___ Document extract ___

Convert foreground [1, 3, H, W] and alpha [1, 1, H, W] tensors to RGBA Uint8ClampedArray.

import { tensorsToRgba } from 'clipify-web-transcoder';

// Basic usage
const rgba = tensorsToRgba(fgrTensor, alphaTensor, 1920, 1080);

// With buffer reuse for better performance
const buffer = new Uint8ClampedArray(1920 * 1080 * 4);
const rgba = tensorsToRgba(fgrTensor, alphaTensor, 1920, 1080, buffer);

`isFloat16Supported()`

Check if Float16Array is supported in the current environment.

import { isFloat16Supported } from 'clipify-web-transcoder';
if (isFloat16Supported()) {
    // Safe to use float16 tensors
}

`VideoProcessor` Class

For advanced usage, you can use the VideoProcessor class directly:

import { VideoProcessor } from 'clipify-web-transcoder';

const processor = new VideoProcessor('float32');
await processor.load(videoBlob);

const metadata = processor.getMetadata();

processor.setFrameHandler(async (frame) => {
    const results = await session.run({ src: frame.tensor });
    return { foreground: results.fgr, alpha: results.pha };
});

const output = await processor.run();
processor.close();

Browser Support

This library requires browser support for:

WebCodecs API (Chrome 94+, Edge 94+, Opera 80+)

___ Record set ___

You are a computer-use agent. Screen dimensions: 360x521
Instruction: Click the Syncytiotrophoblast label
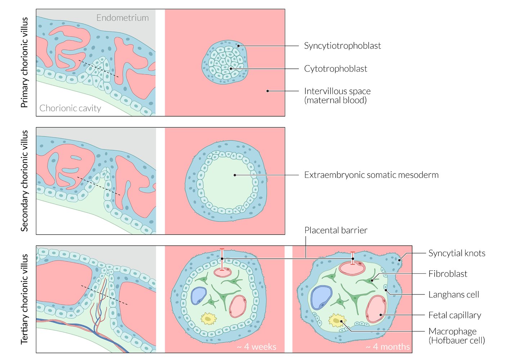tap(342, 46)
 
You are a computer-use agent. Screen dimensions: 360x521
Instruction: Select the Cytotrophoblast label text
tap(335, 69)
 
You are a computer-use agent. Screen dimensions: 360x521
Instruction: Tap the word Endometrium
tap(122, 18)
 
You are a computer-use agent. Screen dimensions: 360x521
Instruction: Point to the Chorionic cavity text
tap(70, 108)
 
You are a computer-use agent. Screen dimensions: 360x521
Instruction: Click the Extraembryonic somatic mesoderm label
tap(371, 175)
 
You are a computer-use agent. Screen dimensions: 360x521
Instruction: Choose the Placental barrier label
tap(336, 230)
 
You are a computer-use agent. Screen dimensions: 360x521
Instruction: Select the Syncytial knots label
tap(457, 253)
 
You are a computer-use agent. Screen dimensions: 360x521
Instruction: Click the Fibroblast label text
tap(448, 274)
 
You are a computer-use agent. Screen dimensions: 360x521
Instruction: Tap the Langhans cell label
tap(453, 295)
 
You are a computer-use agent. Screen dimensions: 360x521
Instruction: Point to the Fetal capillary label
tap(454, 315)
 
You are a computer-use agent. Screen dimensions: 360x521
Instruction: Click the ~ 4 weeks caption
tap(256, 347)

___
___ Record set ___

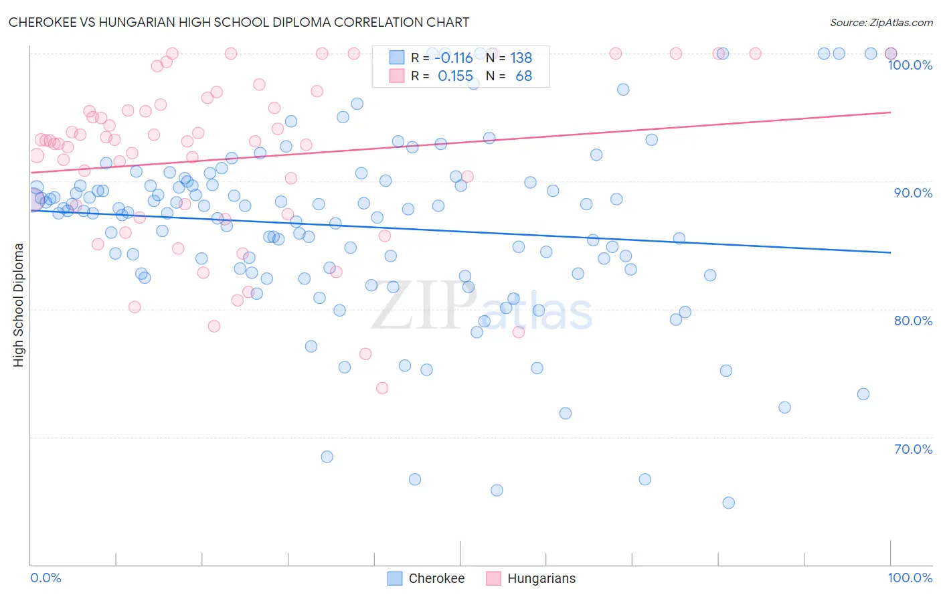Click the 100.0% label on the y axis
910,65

___
___ Record set ___

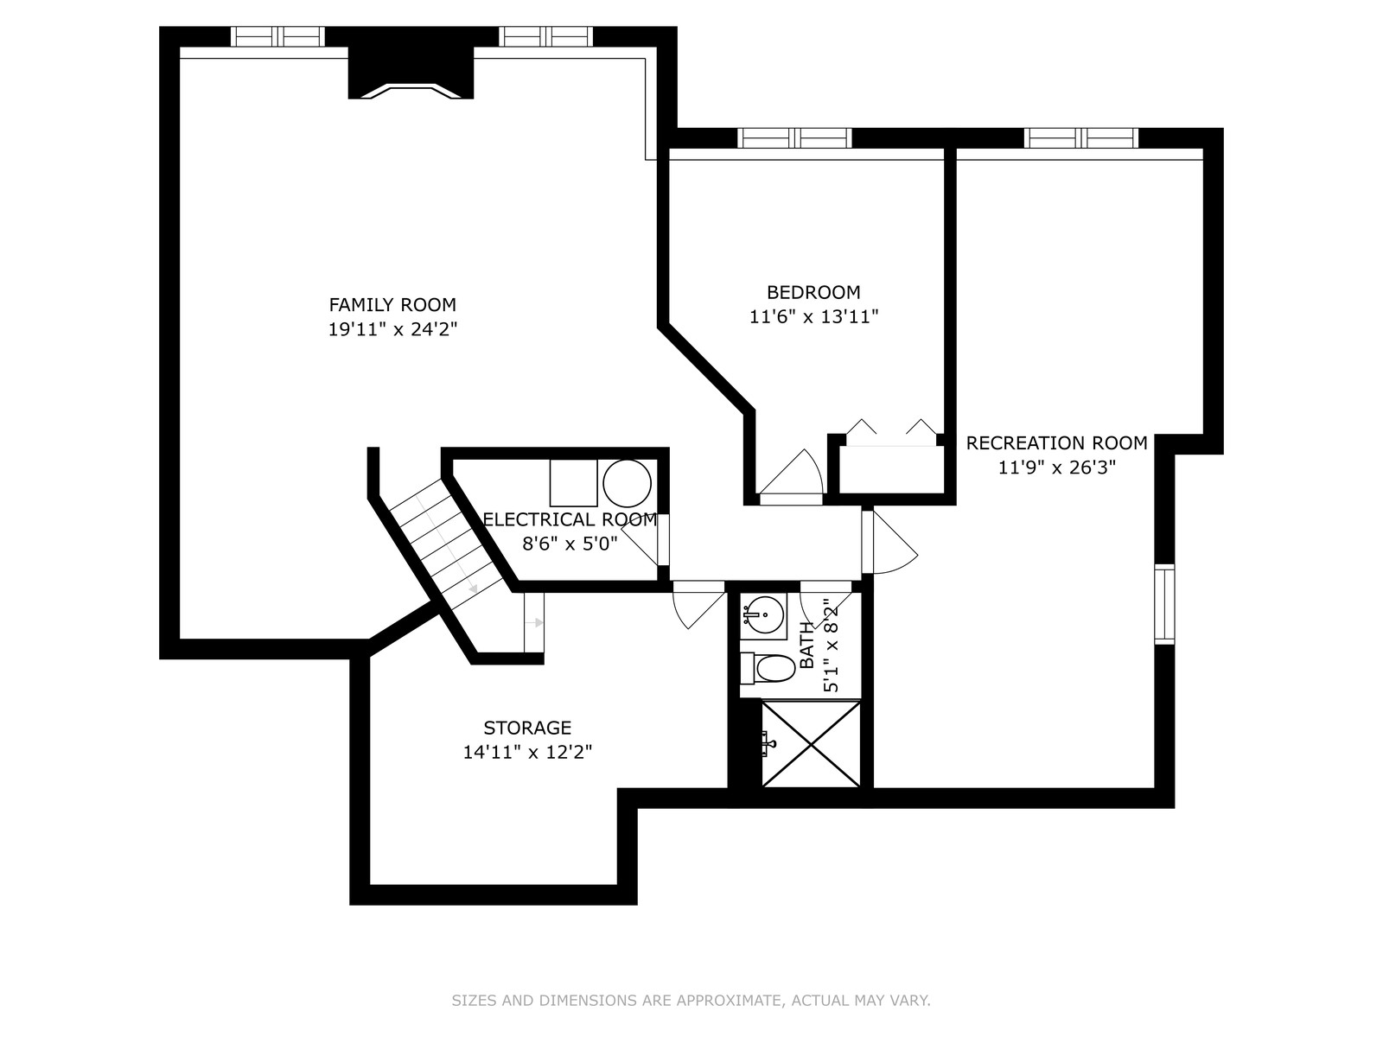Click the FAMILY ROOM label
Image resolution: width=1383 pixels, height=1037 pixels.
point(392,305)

___

Written problem 1
Print the library documentation's text starting at "Convert foreground [1, 3, H, W]" and ending at "the current environment.".
Written problem 2
In the library documentation, list every method that the code calls on the `processor` object.

Final result 1
Convert foreground [1, 3, H, W] and alpha [1, 1, H, W] tensors to RGBA Uint8ClampedArray.

import { tensorsToRgba } from 'clipify-web-transcoder';

// Basic usage
const rgba = tensorsToRgba(fgrTensor, alphaTensor, 1920, 1080);

// With buffer reuse for better performance
const buffer = new Uint8ClampedArray(1920 * 1080 * 4);
const rgba = tensorsToRgba(fgrTensor, alphaTensor, 1920, 1080, buffer);

`isFloat16Supported()`

Check if Float16Array is supported in the current environment.

Final result 2
load, getMetadata, setFrameHandler, run, close